Display every line of the data that contains the string "perform". Match case.
— START OF LISTED ENTRIES —
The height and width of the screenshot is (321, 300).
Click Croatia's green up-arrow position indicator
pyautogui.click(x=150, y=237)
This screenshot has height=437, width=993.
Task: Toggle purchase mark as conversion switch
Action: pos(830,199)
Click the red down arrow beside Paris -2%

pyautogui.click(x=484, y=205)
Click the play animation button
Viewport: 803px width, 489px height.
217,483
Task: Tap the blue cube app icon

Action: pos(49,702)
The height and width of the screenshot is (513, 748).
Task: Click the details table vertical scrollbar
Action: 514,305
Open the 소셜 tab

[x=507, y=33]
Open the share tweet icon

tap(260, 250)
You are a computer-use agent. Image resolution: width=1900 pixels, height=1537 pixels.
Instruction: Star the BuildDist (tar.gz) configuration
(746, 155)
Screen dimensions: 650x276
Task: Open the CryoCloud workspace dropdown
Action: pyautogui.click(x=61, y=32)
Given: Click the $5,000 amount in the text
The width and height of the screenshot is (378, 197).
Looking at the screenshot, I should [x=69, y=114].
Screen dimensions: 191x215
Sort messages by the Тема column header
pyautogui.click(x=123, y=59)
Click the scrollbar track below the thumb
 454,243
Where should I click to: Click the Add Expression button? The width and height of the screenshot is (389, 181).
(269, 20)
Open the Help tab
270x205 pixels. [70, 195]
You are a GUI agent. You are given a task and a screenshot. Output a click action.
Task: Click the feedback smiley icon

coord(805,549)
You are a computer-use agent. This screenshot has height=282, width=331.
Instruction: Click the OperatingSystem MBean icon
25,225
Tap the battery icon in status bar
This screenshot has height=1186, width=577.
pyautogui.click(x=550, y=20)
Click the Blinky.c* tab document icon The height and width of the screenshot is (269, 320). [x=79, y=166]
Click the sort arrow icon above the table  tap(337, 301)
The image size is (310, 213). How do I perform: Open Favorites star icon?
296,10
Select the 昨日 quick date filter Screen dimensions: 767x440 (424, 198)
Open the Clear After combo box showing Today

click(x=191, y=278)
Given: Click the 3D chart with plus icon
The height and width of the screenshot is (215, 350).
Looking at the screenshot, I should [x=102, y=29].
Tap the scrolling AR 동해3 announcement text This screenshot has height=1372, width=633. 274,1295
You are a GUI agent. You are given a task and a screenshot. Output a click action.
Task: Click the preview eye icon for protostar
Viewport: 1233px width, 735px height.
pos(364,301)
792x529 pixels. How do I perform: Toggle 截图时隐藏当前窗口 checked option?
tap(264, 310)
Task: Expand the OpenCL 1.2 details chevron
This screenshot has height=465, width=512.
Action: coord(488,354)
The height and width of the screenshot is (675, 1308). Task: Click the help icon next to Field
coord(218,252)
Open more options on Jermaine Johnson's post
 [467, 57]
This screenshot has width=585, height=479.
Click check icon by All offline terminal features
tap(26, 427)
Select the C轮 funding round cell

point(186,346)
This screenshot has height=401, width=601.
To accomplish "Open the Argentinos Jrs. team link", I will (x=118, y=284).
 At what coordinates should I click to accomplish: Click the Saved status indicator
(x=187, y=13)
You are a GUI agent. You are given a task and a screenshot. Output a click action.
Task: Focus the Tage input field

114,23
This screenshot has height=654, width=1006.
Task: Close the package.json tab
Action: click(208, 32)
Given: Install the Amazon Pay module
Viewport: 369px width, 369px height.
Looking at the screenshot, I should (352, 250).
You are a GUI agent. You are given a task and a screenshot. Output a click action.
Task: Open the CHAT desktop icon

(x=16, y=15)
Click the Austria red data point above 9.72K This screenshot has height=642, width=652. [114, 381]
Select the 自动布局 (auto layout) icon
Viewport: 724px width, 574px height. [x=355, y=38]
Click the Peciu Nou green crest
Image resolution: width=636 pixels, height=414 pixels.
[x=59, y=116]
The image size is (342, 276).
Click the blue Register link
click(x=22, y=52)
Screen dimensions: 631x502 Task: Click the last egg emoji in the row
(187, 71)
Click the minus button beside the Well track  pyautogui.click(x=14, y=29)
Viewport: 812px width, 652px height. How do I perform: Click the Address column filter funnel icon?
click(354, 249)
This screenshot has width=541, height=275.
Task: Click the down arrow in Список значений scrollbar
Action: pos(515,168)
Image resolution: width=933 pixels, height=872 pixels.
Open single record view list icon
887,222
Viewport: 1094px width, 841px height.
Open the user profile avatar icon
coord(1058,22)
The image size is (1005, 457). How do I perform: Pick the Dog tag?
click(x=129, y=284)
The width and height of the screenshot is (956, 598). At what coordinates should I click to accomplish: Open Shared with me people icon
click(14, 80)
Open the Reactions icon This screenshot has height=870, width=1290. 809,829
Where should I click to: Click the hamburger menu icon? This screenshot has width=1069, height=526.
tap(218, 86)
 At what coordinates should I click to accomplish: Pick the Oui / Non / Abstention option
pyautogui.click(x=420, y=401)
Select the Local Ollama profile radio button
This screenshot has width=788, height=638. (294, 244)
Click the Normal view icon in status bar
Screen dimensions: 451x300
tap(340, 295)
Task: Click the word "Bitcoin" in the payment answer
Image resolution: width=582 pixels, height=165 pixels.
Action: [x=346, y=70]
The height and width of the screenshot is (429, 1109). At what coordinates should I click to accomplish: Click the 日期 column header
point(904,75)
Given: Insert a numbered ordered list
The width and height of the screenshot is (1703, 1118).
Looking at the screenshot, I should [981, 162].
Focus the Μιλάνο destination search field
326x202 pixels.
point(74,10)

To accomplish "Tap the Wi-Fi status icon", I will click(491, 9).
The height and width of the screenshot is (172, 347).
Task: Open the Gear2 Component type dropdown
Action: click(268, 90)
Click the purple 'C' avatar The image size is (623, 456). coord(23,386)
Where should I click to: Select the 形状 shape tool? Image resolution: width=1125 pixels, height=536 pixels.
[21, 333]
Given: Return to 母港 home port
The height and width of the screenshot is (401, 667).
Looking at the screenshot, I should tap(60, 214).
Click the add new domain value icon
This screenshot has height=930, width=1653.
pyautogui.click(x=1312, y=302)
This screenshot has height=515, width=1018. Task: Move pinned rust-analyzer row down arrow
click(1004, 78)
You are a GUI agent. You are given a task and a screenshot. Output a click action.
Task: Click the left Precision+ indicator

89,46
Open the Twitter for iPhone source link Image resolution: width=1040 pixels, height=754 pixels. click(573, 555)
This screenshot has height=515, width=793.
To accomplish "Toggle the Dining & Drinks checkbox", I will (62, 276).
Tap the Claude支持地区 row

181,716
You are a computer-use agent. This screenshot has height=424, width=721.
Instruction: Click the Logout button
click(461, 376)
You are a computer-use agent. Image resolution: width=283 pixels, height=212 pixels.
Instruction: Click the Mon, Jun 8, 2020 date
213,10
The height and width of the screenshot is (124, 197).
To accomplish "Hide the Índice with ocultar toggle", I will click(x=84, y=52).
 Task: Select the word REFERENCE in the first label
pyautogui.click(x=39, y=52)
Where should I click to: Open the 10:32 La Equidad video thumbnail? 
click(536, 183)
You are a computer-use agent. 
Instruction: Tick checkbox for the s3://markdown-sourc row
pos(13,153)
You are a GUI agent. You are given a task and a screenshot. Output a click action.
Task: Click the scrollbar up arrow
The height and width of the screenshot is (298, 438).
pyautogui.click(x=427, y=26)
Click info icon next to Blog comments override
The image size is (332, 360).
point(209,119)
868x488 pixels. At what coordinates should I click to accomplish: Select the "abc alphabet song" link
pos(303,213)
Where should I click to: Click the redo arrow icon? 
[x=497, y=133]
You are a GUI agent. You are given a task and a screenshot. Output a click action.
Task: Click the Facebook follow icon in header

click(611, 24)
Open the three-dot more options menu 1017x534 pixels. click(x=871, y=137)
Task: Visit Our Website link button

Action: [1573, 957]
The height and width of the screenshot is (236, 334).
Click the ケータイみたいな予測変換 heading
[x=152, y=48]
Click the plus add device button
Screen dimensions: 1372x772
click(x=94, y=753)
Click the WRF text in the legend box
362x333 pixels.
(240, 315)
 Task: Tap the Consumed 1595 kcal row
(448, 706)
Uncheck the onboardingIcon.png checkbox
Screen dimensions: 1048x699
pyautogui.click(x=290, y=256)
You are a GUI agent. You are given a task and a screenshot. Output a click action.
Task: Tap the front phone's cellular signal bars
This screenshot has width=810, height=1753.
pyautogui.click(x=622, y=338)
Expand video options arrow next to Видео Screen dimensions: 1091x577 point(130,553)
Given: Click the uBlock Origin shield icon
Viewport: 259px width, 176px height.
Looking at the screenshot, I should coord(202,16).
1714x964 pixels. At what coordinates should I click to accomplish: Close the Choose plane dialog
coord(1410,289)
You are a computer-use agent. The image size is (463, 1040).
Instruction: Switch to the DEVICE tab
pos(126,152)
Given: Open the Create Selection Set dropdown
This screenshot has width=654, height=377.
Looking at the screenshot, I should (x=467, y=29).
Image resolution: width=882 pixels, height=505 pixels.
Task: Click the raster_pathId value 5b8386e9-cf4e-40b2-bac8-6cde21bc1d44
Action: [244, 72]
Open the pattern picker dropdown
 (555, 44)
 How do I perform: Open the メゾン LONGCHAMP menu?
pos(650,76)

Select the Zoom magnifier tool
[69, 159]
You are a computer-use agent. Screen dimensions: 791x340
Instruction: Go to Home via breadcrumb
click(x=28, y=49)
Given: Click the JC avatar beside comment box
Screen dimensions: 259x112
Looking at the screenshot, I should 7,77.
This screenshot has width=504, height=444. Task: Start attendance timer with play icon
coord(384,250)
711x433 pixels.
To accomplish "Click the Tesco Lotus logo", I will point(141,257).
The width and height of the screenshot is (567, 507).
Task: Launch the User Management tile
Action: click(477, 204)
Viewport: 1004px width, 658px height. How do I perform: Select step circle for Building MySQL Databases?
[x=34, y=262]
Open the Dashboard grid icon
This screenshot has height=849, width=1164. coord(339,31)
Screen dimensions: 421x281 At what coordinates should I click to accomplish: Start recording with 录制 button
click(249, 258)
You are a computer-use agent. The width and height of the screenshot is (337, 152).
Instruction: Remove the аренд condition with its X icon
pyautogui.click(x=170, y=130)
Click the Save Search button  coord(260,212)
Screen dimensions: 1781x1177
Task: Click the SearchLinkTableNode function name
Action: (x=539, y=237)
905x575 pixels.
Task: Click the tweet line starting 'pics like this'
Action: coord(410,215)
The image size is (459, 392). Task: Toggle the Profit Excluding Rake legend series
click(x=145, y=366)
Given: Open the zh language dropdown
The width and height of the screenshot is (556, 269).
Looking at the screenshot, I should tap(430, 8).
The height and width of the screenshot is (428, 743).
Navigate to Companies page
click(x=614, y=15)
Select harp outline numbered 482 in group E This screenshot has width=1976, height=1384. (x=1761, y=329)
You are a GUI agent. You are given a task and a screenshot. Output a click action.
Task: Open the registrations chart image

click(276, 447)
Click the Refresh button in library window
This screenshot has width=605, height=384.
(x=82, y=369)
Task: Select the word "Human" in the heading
— END OF LISTED ENTRIES —
#### [ANSWER TO THE TASK]
The image size is (310, 213). How do I perform: Open Favorites star icon?
792x529 pixels. How do I perform: Toggle 截图时隐藏当前窗口 checked option?
Viewport: 812px width, 652px height. How do I perform: Click the Address column filter funnel icon?
The image size is (1005, 457). How do I perform: Pick the Dog tag?
 How do I perform: Open the メゾン LONGCHAMP menu?
Viewport: 1004px width, 658px height. How do I perform: Select step circle for Building MySQL Databases?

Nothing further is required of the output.